Each record must appear in the answer exactly as given.

Collected data

::::

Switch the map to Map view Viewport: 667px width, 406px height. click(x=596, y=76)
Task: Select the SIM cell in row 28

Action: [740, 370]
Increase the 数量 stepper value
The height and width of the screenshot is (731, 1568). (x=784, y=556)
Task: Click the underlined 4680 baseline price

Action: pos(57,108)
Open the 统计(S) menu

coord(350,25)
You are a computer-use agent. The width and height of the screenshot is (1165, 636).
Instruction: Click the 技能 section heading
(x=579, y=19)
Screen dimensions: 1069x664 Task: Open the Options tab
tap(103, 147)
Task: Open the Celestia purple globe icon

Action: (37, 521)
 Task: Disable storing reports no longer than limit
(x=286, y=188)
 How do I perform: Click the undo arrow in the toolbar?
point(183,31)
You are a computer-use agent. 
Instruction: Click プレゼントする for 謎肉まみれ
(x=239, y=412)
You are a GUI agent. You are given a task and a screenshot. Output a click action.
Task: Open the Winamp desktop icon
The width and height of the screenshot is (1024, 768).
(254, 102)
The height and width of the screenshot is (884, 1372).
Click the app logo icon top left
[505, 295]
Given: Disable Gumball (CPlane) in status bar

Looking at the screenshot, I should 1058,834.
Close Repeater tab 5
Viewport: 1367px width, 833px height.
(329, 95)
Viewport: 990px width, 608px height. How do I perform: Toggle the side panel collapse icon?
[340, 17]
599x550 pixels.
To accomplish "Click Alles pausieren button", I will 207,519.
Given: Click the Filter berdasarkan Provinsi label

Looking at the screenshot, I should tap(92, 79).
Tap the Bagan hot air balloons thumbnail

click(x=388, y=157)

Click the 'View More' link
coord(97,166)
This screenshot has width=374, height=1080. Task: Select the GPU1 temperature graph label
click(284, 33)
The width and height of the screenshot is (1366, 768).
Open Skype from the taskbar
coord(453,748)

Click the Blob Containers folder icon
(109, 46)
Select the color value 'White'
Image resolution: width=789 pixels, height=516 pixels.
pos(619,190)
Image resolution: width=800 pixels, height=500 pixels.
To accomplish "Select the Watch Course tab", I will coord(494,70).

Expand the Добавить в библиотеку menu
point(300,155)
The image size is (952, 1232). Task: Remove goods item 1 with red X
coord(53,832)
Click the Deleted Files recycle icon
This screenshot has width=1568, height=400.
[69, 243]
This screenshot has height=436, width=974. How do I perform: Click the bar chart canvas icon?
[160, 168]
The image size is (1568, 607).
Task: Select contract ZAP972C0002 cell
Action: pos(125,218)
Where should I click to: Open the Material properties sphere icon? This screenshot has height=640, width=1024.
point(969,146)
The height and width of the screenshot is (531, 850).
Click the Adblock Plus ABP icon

::::

Written reply —
Switch the map to Map view Viewport: 667px width, 406px height. click(x=596, y=76)
Task: Select the SIM cell in row 28

Action: [740, 370]
Increase the 数量 stepper value
The height and width of the screenshot is (731, 1568). (x=784, y=556)
Task: Click the underlined 4680 baseline price

Action: pos(57,108)
Open the 统计(S) menu

coord(350,25)
You are a computer-use agent. The width and height of the screenshot is (1165, 636).
Instruction: Click the 技能 section heading
(x=579, y=19)
Screen dimensions: 1069x664 Task: Open the Options tab
tap(103, 147)
Task: Open the Celestia purple globe icon

Action: (37, 521)
 Task: Disable storing reports no longer than limit
(x=286, y=188)
 How do I perform: Click the undo arrow in the toolbar?
point(183,31)
You are a computer-use agent. 
Instruction: Click プレゼントする for 謎肉まみれ
(x=239, y=412)
You are a GUI agent. You are given a task and a screenshot. Output a click action.
Task: Open the Winamp desktop icon
The width and height of the screenshot is (1024, 768).
(254, 102)
The height and width of the screenshot is (884, 1372).
Click the app logo icon top left
[505, 295]
Given: Disable Gumball (CPlane) in status bar

Looking at the screenshot, I should 1058,834.
Close Repeater tab 5
Viewport: 1367px width, 833px height.
(329, 95)
Viewport: 990px width, 608px height. How do I perform: Toggle the side panel collapse icon?
[340, 17]
599x550 pixels.
To accomplish "Click Alles pausieren button", I will 207,519.
Given: Click the Filter berdasarkan Provinsi label

Looking at the screenshot, I should tap(92, 79).
Tap the Bagan hot air balloons thumbnail

click(x=388, y=157)

Click the 'View More' link
coord(97,166)
This screenshot has width=374, height=1080. Task: Select the GPU1 temperature graph label
click(284, 33)
The width and height of the screenshot is (1366, 768).
Open Skype from the taskbar
coord(453,748)

Click the Blob Containers folder icon
(109, 46)
Select the color value 'White'
Image resolution: width=789 pixels, height=516 pixels.
pos(619,190)
Image resolution: width=800 pixels, height=500 pixels.
To accomplish "Select the Watch Course tab", I will coord(494,70).

Expand the Добавить в библиотеку menu
point(300,155)
The image size is (952, 1232). Task: Remove goods item 1 with red X
coord(53,832)
Click the Deleted Files recycle icon
This screenshot has width=1568, height=400.
[69, 243]
This screenshot has height=436, width=974. How do I perform: Click the bar chart canvas icon?
[160, 168]
The image size is (1568, 607).
Task: Select contract ZAP972C0002 cell
Action: pos(125,218)
Where should I click to: Open the Material properties sphere icon? This screenshot has height=640, width=1024.
point(969,146)
The height and width of the screenshot is (531, 850).
Click the Adblock Plus ABP icon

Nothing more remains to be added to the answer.